Em Belo Horizonte, segundo Jessica Teixeira, da coordenação do Movimento Nacional da População em Situação de Rua (MNPR), a população de rua mal tem acesso a condições mínimas de higiene necessárias para combater o avanço da covid-19. Faltam vagas em abrigos, e até o acesso à alimentação está prejudicado, devido ao fechamento dos restaurantes populares e equipamentos da assistência social. “É muito fácil falar ‘fique em casa’. A gente não tem casa. Precisamos pensar e criar políticas de habitação.”
Em Natal, Vanilson Torres saudou recente abertura de novos abrigos. Mas, ainda assim, ele diz que os moradores de rua sofrem com a paralisação das ações de voluntários que distribuem comida a essas populações. O Centro de Referência Especializado para População em Situação de Rua (Centro Pop) lançou, inclusive, a campanha com o slogan “A solidariedade não pode entrar em quarentena”, para reforçar as doações.
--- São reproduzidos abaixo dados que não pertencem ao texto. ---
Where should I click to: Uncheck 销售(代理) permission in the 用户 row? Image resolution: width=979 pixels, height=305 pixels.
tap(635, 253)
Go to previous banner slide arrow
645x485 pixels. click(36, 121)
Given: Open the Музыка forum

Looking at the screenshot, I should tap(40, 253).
Questionados por Lula, ambos também relataram as inúmeras dificuldades para terem acesso ao auxílio emergencial. Além de muitos moradores de rua não estarem com a documentação em dia, eles não conseguem fazer o cadastramento online, já que não possuem celulares ou computadores. Os equipamentos públicos que poderiam prestar assistência encontram-se fechados.
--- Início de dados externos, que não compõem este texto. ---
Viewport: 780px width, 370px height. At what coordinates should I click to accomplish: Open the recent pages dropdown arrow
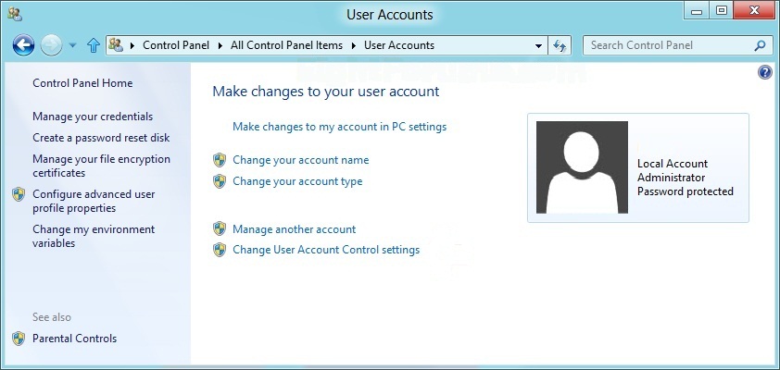click(x=72, y=45)
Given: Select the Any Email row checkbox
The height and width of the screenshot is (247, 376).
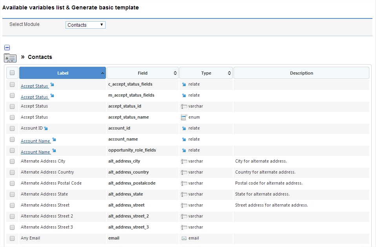Looking at the screenshot, I should tap(12, 238).
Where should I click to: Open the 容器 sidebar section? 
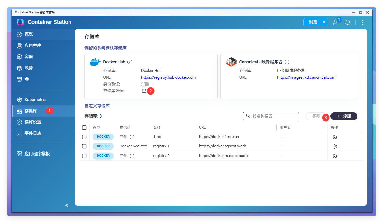(x=29, y=57)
Vanilson também relatou que a fome começa atingir até mesmo aqueles que têm casa. “Estamos com a população nas ruas muitas vezes sem água para beber, sem pia para fazer higiene pessoal. Muitas pessoas também estão vindo das suas residências em busca de um prato de comida.” Ele cobrou que a população de rua não pode ser alvo apenas de políticas da assistência social, mas, sim, de uma política “multissetorial”, que garanta moradia, trabalho e renda para essas populações.
Além das políticas de inclusão, Jéssica e Vanilson também cobraram do ministério da Saúde um protocolo específico para contabilizar o avanço da doença entre a população em situação de rua.
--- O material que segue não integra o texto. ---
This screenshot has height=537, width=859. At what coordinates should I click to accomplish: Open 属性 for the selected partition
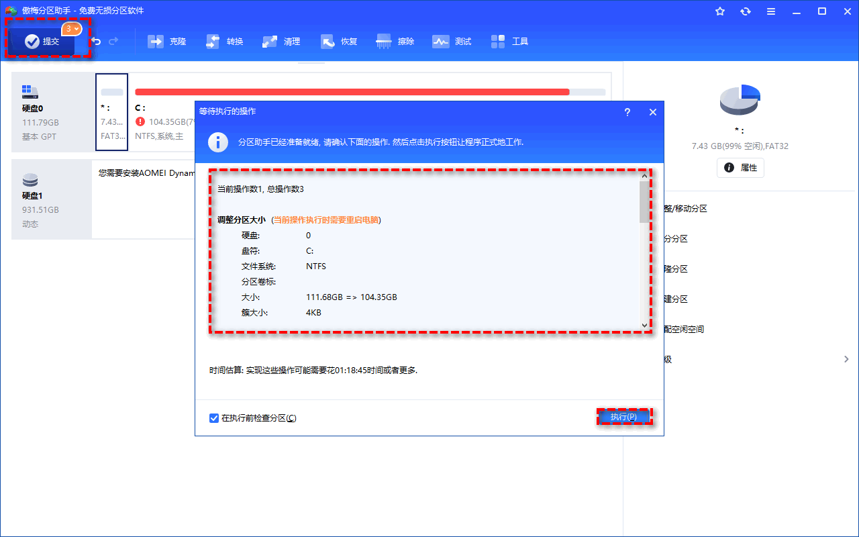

“A gente liga a televisão e tem impressão de que tem um rio de dinheiro chegando nas comunidades, com o tanto de coisa que o governo anuncia. Mas a questão é que não estão cumprindo com o que prometem”, afirmou o ex-presidente. Lula também destacou que é visível o crescimento da população em situação de rua nos últimos anos, principalmente nas capitais, como São Paulo.
Catadores
Presidenta da Unicatadores, central que reúne as cooperativas do setor, Claudete Costa relatou que os trabalhadores do setor estão tendo que voltar às ruas, apesar do risco de contaminação pelos materiais descartados, porque a maioria não teve acesso ao auxílio emergencial. O veto do presidente Jair Bolsonaro à expansão do benefício para a categoria sepultou as esperanças.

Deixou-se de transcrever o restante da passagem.